Робот-домохозяйка на самом деле прячется от своей личной жизни. Наивные вопросы сына вдвойне неприятны тем, что касаются того, что она тщательно скрывает. Никому не доверяет. Никого не хочет пускать в свою жизнь. Даже наедине с сыном приходится включать радио, чтобы не висела мучительная тишина. Прическа ее слишком пышна, но свои густые волосы она расчесывает с особым тщанием. Одна. А ведь могла сидеть в постели, полузавернувшись в одеяло. Кто-то наблюдал бы ее флейту-позвончник. «Ты думаешь, мне надо подстричься, милый?»
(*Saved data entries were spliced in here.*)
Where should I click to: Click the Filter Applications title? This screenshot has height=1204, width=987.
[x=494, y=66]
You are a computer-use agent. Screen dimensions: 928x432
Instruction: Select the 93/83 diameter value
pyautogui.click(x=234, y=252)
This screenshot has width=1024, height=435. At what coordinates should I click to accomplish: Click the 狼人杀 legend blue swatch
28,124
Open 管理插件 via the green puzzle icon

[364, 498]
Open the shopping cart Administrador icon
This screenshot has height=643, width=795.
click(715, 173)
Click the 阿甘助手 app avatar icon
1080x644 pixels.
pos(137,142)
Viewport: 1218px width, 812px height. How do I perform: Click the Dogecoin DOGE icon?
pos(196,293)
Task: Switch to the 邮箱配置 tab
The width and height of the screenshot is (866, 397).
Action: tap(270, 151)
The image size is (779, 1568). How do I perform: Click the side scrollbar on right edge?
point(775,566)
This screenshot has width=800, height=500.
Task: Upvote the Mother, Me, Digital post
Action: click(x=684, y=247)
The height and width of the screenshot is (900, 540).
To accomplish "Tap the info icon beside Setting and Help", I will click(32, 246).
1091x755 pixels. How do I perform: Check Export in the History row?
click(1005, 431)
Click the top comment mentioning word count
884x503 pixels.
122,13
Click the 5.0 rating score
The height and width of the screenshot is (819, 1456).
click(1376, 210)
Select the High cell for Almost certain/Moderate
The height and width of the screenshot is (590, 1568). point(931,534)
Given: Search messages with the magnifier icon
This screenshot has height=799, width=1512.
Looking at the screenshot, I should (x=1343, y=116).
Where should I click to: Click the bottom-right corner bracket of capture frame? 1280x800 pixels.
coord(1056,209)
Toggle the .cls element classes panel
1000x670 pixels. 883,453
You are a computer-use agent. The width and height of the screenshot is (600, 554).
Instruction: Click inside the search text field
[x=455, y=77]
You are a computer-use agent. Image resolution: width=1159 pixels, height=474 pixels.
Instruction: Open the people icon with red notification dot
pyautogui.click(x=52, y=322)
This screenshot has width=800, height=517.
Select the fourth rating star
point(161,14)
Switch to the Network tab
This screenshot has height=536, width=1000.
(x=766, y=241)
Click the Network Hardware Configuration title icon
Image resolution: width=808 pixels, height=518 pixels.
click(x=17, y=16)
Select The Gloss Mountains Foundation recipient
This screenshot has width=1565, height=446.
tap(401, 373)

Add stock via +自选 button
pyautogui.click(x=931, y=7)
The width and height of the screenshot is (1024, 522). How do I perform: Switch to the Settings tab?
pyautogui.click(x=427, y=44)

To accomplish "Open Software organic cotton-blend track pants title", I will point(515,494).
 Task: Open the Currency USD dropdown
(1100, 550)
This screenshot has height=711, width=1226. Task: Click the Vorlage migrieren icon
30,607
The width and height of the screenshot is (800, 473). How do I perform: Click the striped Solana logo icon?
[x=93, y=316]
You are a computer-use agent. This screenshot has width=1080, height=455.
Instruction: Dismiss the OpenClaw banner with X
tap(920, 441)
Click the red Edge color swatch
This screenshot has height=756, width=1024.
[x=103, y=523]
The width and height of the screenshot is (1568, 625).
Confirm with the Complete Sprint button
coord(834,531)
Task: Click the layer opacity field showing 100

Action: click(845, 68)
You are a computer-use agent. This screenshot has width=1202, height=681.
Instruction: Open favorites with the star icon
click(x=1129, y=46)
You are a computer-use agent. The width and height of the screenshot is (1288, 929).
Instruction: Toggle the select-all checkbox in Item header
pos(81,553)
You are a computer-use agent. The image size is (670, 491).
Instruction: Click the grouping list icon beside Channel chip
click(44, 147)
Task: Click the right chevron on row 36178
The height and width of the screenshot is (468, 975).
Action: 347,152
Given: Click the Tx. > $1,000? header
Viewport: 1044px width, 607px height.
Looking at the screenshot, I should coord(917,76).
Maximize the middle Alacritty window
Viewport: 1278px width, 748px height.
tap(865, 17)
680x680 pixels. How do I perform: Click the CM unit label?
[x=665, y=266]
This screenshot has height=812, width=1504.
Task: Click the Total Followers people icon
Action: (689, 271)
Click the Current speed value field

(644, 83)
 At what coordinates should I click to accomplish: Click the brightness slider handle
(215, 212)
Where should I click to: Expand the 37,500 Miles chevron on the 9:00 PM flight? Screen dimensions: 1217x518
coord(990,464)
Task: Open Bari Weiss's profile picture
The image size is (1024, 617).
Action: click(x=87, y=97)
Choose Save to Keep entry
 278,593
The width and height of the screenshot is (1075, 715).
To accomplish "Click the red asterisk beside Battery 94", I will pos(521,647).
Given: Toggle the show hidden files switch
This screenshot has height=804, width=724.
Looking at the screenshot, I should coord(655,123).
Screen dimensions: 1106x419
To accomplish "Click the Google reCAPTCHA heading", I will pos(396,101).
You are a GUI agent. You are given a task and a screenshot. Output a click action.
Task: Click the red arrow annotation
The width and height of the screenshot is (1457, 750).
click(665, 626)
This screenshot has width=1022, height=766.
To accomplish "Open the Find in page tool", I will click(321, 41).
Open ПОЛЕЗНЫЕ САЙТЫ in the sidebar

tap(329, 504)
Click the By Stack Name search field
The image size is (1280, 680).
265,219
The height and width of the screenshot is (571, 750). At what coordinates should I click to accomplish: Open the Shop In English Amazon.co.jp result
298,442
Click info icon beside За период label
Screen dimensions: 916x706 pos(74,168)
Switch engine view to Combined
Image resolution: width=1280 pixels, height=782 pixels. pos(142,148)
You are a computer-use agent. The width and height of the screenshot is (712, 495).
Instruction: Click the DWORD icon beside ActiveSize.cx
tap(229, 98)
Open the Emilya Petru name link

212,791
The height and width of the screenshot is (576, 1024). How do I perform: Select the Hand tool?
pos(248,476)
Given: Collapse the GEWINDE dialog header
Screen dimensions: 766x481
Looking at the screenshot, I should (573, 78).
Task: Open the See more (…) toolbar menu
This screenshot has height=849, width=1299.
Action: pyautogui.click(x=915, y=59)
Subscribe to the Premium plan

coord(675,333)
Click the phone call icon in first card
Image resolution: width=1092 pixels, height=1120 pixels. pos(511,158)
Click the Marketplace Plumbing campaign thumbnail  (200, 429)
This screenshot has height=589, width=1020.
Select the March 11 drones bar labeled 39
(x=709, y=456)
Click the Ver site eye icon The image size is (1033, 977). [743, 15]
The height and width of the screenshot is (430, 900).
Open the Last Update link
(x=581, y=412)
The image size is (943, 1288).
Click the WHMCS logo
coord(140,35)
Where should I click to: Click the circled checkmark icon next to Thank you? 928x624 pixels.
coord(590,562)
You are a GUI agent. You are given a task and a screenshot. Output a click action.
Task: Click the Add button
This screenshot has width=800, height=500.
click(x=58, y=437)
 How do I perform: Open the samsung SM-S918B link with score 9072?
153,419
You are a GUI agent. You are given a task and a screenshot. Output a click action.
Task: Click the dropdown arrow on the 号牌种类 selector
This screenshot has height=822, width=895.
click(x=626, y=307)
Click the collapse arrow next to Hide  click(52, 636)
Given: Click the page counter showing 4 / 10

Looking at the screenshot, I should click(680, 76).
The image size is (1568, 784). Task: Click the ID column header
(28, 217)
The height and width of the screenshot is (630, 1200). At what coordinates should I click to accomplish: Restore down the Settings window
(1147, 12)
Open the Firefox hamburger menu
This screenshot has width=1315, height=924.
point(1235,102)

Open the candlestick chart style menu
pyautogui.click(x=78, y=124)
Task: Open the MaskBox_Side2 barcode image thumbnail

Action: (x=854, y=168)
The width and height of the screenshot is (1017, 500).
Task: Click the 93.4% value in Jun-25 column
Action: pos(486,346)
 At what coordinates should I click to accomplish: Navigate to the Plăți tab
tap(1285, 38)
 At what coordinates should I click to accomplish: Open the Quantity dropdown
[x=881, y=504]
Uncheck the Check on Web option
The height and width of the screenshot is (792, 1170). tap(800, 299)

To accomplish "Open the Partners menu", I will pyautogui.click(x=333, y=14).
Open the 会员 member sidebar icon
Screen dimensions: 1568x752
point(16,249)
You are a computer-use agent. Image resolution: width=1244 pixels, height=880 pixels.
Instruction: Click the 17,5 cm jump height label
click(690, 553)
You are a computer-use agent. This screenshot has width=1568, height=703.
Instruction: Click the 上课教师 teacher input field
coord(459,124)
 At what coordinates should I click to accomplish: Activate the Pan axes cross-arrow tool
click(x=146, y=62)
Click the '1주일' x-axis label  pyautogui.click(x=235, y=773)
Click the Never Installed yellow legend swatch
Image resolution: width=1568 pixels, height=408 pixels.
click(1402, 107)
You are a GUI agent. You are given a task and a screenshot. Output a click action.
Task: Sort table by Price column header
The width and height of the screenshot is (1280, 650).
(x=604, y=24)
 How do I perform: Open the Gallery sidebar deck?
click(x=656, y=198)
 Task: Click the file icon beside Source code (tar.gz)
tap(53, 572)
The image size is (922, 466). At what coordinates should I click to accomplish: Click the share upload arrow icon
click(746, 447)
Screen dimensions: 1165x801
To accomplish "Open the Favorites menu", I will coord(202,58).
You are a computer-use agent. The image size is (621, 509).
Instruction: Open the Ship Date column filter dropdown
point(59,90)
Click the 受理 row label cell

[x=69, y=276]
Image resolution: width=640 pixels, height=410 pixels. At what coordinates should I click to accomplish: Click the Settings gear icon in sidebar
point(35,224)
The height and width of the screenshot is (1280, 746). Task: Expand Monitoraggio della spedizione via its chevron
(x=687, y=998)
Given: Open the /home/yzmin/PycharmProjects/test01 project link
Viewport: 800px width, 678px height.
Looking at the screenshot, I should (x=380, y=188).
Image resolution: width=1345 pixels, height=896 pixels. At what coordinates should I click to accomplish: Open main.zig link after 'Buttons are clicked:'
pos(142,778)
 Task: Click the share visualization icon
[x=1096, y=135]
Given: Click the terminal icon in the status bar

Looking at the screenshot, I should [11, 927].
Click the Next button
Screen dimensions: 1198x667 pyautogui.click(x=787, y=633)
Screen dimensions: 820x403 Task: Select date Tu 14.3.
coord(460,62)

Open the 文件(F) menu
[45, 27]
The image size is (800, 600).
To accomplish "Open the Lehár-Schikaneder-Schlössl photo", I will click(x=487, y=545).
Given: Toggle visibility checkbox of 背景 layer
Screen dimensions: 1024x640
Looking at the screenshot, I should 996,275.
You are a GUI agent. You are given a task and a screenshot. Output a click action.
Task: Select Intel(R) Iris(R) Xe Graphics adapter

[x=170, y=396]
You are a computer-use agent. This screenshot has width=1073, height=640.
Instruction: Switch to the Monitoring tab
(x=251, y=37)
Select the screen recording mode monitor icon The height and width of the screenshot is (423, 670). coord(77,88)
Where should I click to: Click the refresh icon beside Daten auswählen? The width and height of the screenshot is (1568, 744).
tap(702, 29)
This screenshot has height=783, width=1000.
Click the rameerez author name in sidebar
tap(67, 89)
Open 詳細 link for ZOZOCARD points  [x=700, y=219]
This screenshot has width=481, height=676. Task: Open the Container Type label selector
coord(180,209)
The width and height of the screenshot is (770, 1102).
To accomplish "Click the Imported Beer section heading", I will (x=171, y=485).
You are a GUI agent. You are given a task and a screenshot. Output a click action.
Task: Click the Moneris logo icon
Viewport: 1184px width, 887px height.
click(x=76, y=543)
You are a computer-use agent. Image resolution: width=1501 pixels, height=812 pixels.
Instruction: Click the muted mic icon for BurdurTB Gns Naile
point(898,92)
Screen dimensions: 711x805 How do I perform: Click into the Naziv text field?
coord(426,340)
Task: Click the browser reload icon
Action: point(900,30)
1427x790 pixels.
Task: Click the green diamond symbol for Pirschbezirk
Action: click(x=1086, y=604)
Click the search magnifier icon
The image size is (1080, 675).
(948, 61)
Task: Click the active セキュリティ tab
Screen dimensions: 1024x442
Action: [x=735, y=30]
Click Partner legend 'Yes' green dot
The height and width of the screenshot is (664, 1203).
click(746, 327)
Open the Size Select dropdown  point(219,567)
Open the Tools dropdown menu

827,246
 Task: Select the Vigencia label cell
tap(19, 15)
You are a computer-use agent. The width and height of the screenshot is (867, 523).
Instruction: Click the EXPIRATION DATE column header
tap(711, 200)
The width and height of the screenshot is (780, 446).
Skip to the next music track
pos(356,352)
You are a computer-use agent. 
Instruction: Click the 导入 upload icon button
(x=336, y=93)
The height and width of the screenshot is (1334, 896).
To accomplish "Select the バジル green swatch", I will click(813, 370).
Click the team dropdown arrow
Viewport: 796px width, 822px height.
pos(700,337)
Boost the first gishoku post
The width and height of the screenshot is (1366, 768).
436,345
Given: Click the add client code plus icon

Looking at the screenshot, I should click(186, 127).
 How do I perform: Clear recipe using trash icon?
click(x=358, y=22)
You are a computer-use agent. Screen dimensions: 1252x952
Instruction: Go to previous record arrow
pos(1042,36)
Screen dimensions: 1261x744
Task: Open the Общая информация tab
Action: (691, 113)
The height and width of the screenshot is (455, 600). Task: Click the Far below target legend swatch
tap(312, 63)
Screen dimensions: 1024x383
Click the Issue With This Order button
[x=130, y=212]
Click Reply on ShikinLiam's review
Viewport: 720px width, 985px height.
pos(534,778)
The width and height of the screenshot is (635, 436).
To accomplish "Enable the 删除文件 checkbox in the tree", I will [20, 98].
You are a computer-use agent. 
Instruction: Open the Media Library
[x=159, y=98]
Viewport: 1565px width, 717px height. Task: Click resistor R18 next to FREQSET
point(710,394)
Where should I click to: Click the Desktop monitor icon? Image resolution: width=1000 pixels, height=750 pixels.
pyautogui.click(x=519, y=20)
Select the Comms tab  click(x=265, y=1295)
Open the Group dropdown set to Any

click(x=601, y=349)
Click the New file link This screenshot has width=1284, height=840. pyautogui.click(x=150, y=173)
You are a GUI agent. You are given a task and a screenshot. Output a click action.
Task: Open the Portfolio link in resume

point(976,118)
Акерман нашла героиню, которая бы нуждалась бы в саспенсе эпизодов, пропускаемых в других фильмах. То, как застилают постель и месят фарш всегда остается между кадрами, даже в самых тщательных реконструкциях повседневной жизни. У Акерман сквозь их затяжную длительность проступает портрет Жанны. Вот она взяла газету, покрутила в руках, положила обратно. Читает ли она что-либо? Что входит в круг ее интересов? Мир где она живет – это кухня, спальня, магазин? Даже спуск в метро ощущается нами как выход из платоновской пещеры, из леса.
Что же за разрыв между жизнью героини и окружающим миром? Почему, чтобы очнуться, надо воткнуть ножницы в шею клиенту? И сидя за столом с окровавленными руками наконец-то ощутить – конвейер остановился, слышен городской шум и в полутемной комнате ты ощущаешь себя освещаемой бликами, отбрасываемыми улицей за окном.
Так тихий и уютный буржуазный мир оборачивается омутом, где считают сантимы, но не считают минуты, не мечтают, не любят и не видят снов. Только письма в пустых конвертах, которые уже некому будет получать.